29. No One’s Prey
NO ONE’S PREY
ASHER
L ev shoved Asher’s wardrobe away from the secret door like it was made of cardboard.
“Next time you want to rearrange your room, please call me. Watching you move furniture out of spite sounds quite amusing.”
“No thanks. It’s a lot more fun watching an old man move it.”
Lev feigned a gasp. “Words hurt, Blakely.”
Unblocking the door connecting their rooms had been Asher’s idea.
While Lev had taught Asher more about trusting his instincts than the actual art of painting over the last few days sequestered in his room, Asher needed to sleep in his own bed tonight.
He’d moved in with Ben too quickly, and he couldn’t lose himself in Lev like he had with Ben, no matter how much he wanted to.
Showering alone was the perfect first step for his Lev detox .
Lev gripped Asher’s hips loosely and kissed his cheek. “Is there anything else I can get you?”
Asher shook his head.
“In that case, I’ll leave you to it.” Lev crossed to the door leading to the hallway.
“Wait. After all that, you’re not taking the shortcut?”
“Absolutely not.” Lev’s hand paused on the doorknob. “I’ve nearly gotten stuck inside that tiny trap of a doorframe a few too many times as a teen.”
“You roomed me on your sneaking out route?”
“Precisely. You wouldn’t imagine the tomfoolery the sheep farmer’s son and I got up to.”
“Oh.” Asher peeled off his shirt.
Lev’s eyes dipped to Asher’s bare skin. “I’m joking, Blakely.” He waited a couple of seconds. “It was the fisherman’s son.”
Asher narrowed his eyes. “That’s not funny.”
“What? That was an excellent joke.” Lev’s gaze turned serious. “This is actually Wendell’s old room.”
“Oh.”
“I had a lot of nightmares while Mum was ill. Wendell moved into this one. Father was with Mum all the time, and wasn’t particularly nurturing, so when I was scared or couldn’t sleep, I’d use the secret door and lay with him while he wrote.
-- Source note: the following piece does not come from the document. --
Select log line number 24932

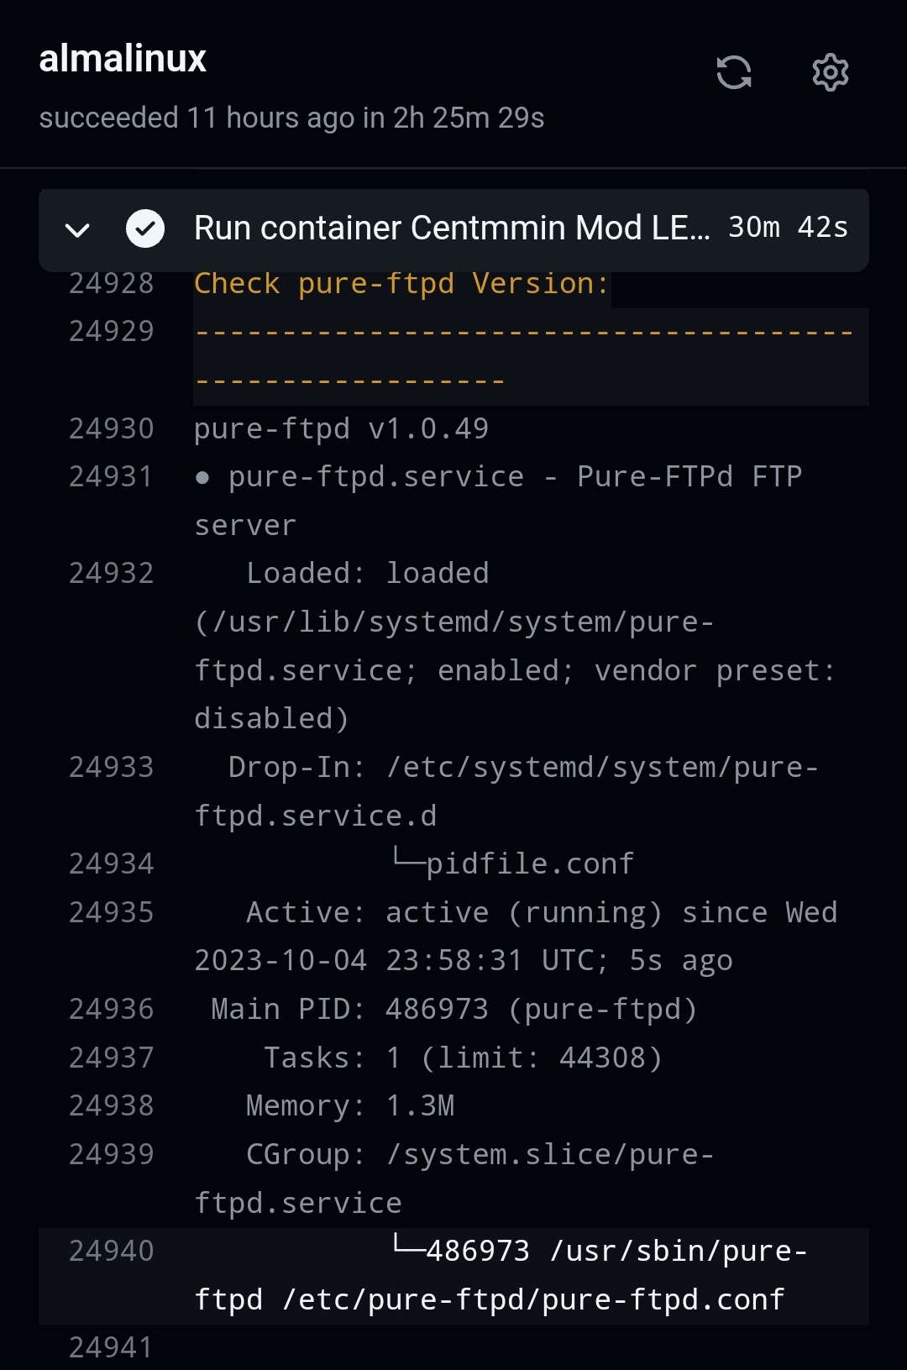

Strangely enough, those nights during such a wretched time in my life are some of my favorite memories. That’s why I put you here.”
“Oh,” Asher said.
Apparently, he’d forgotten his other words, head so full of heartbreak for seven-year-old Lev.
“You’ve gone all monosyllabic, baby. Was that too intense a confession?”
“No. It’s sad and beautiful and…” Asher blinked back his tears before they fell. “I don’t know. I can’t explain my emotions, but I can paint them for you. ”
“I understand completely.” Lev’s smile didn’t reach his eyes. “Well, I’ll be off then.”
After such a bittersweet revelation, Asher didn’t want Lev to be alone.
“Can you leave the door open while I shower—the secret door, I mean?”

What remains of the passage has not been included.